I have a chiropractor with some Freudian insights you see. He also happened to be from the exact same town as Mr M.   We high five over this news and he continued his analysis.

"Before certain age, young kids donot play with each other, but they play along side of each other.  They don't yet know how to interact.   Back home, we have almost nothing to do in the entire winter months, so we called each other up and interacted.  But here, people call each other to go surfing, play basketball, baseball, hiking or what have you.   They are playing alongside of each other, but there is no interactions."

 I opened my mouth immediately wanting to object, but thinking back to the first few years (yes years!) when I arrived in Southern California, I couldn't help but nod.

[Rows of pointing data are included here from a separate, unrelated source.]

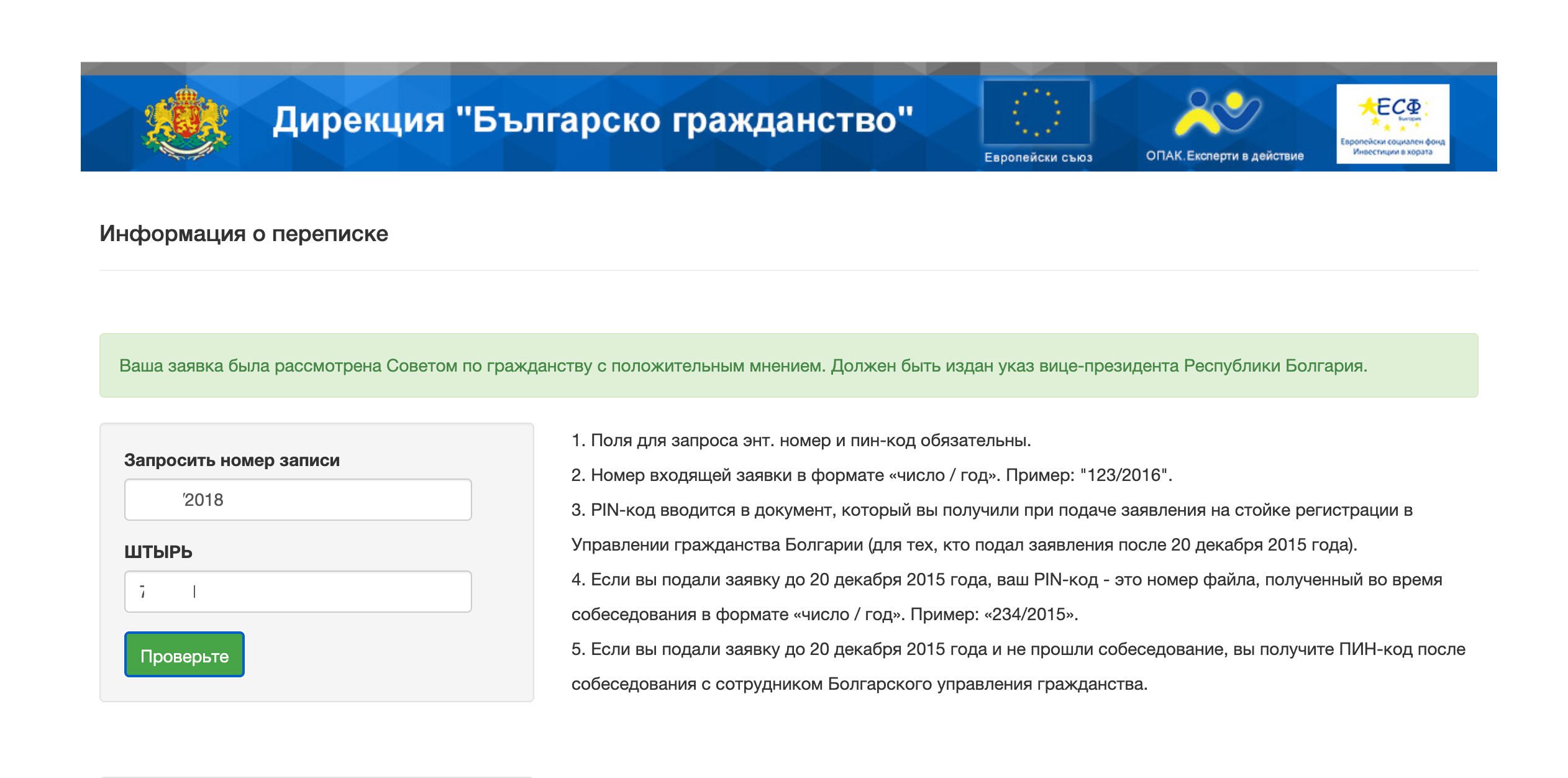Viewport: 1568px width, 778px height.
Task: Click the gray top strip above the banner
Action: (788, 68)
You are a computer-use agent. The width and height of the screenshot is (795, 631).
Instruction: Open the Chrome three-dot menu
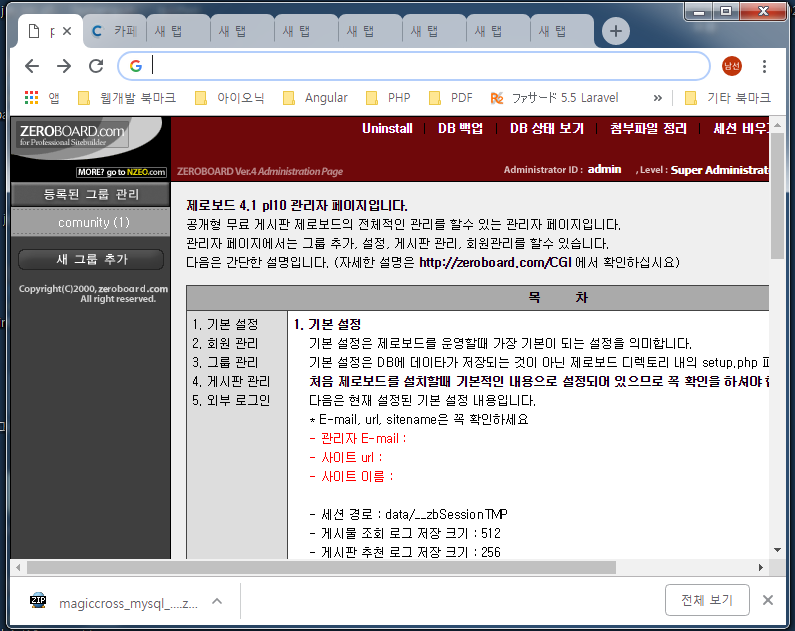(x=765, y=66)
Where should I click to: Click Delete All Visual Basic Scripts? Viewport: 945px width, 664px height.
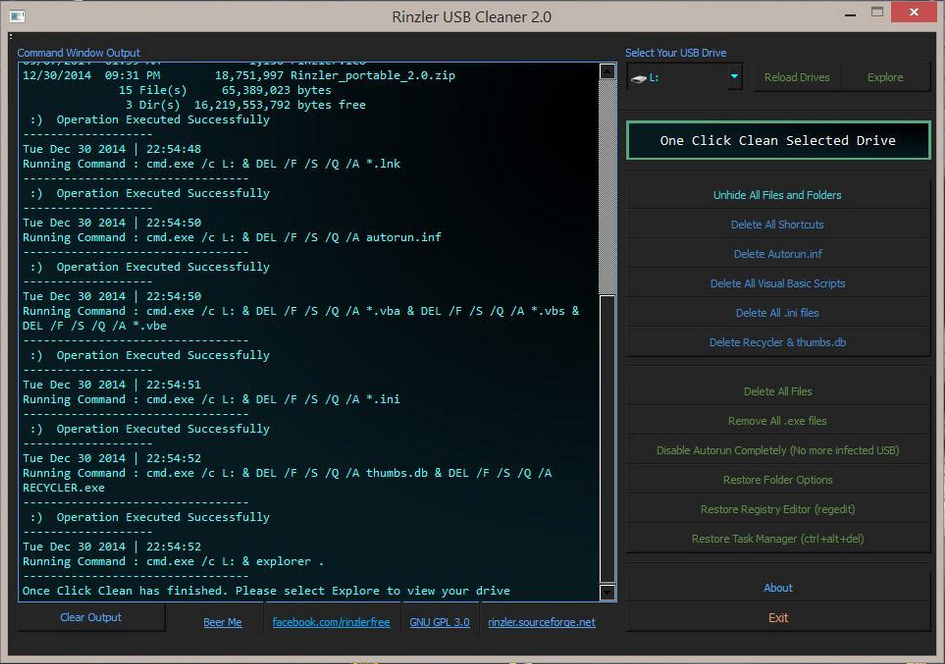click(777, 284)
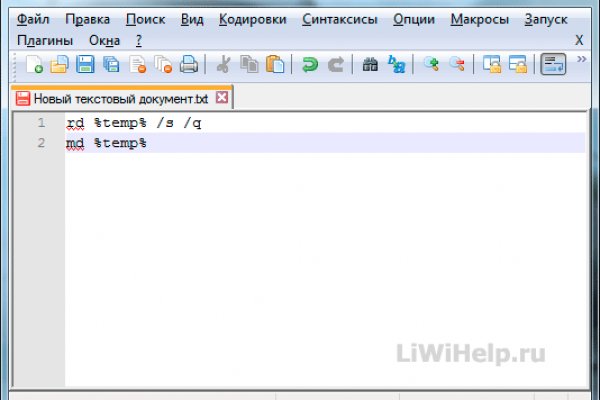
Task: Cut selection with the scissors icon
Action: [x=224, y=65]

I was a "loner" for the first time in my life.  I came from China where like it or not, hoards of people are literally pressed against your ribs almost all times, it was difficult not to make a few friends here and there who truly knew and "interacted" with you to the depth of your lives.   In my college dorm room, 8 girls shared a single desk, we have our own assigned drawers, but we went to lunches, the library, jogging, classes, dances, outings, and sometimes even bathrooms together. 

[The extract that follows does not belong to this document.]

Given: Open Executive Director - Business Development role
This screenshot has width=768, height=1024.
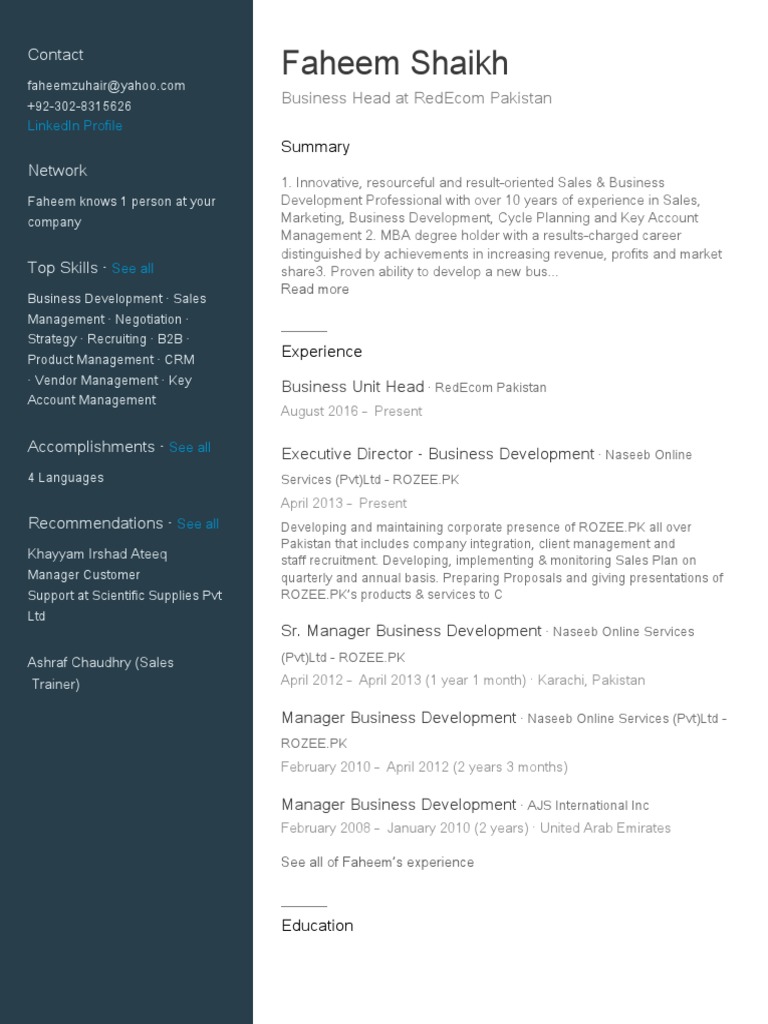Looking at the screenshot, I should (437, 454).
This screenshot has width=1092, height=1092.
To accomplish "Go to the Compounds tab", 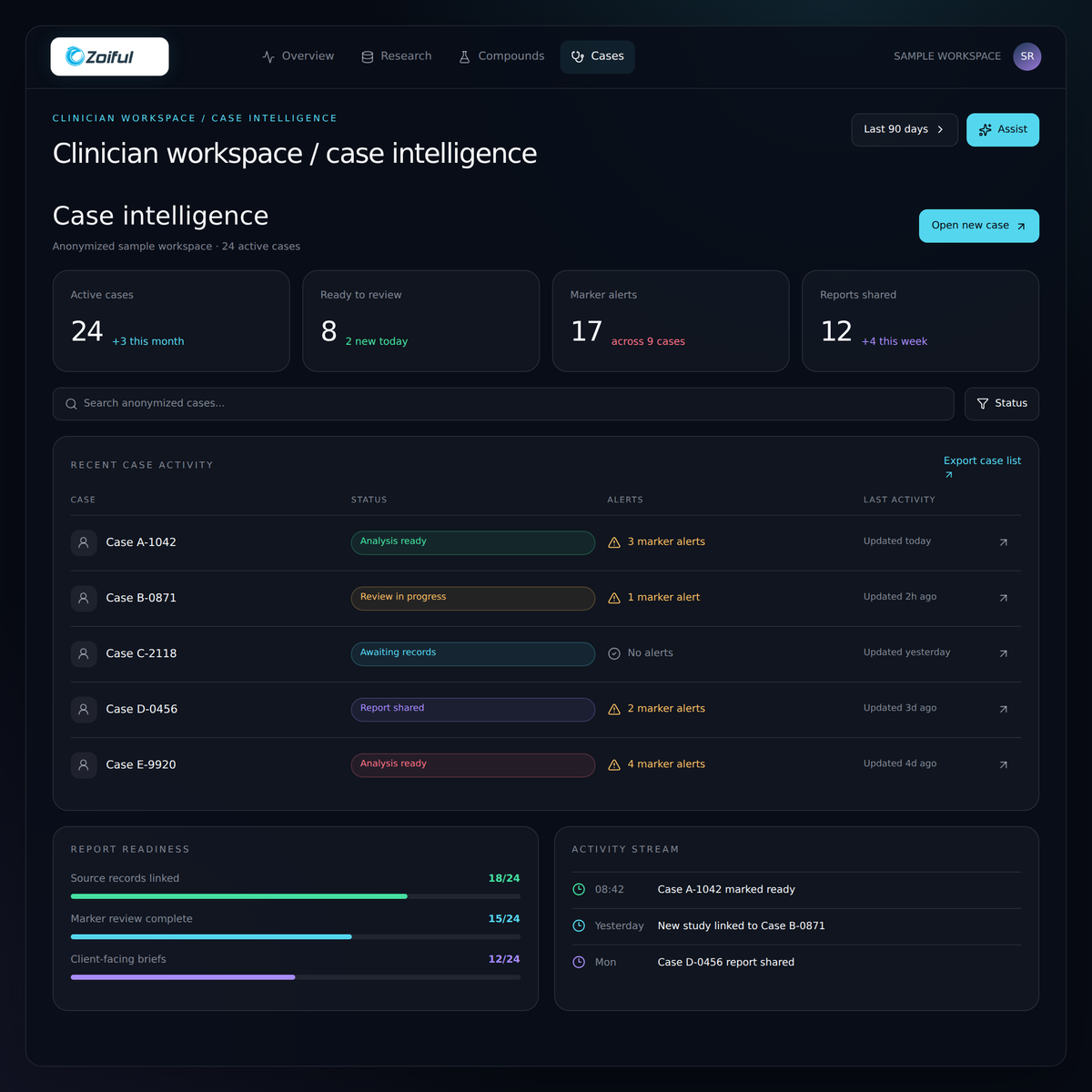I will point(501,56).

Southern California live up to its reputation of beauty in many regards.  But it had taken me years to rebuild a network of friends who truly mattered.  I've made it in a way.  However M's words struck me: "you have become one of them."   On the one hand, I now have friends who I can call up for better or for worse, who will analyze my worries and hand over all their fears and anxieties.   On the other hand,  I too have become so involved in my own sunny but busy life and established circles, that I'd forgotten the loneliness and helplessness that come with being fresh transplants.  I too have simply "gone surfing" without connecting with someone beyond the size of the waves.  Though I do care, I am not sure of what exactly to do to step out of my precious circle. 

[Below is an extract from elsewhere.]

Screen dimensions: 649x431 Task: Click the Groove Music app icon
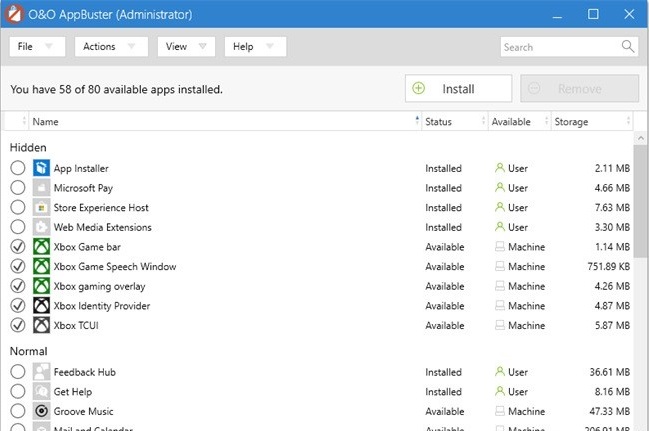41,411
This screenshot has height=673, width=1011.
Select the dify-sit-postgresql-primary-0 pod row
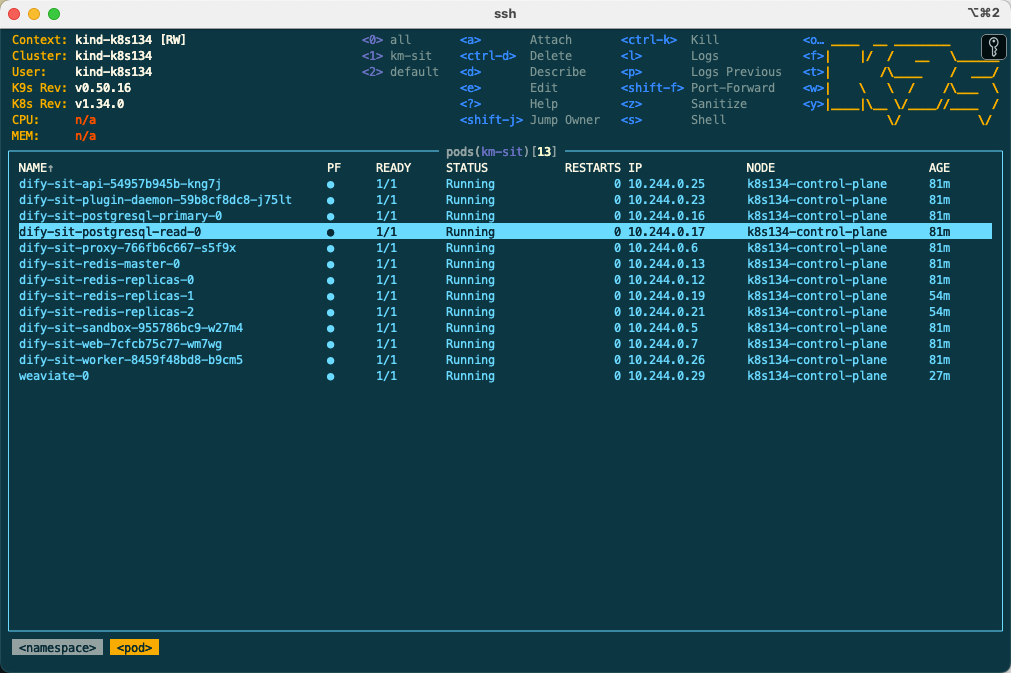point(120,216)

But perhaps there is no circle in the end, but a simple barrier of fear and trepidation that separates people (not just transplants or locals) from instant connections that last a lifetime.   Looking both deeply within and beyond, with the help of time, space, and patience,  I hope this barrier will melt like the California coastal hills, into sand and dust and become part of the lasting landscape which we hold dear, forever.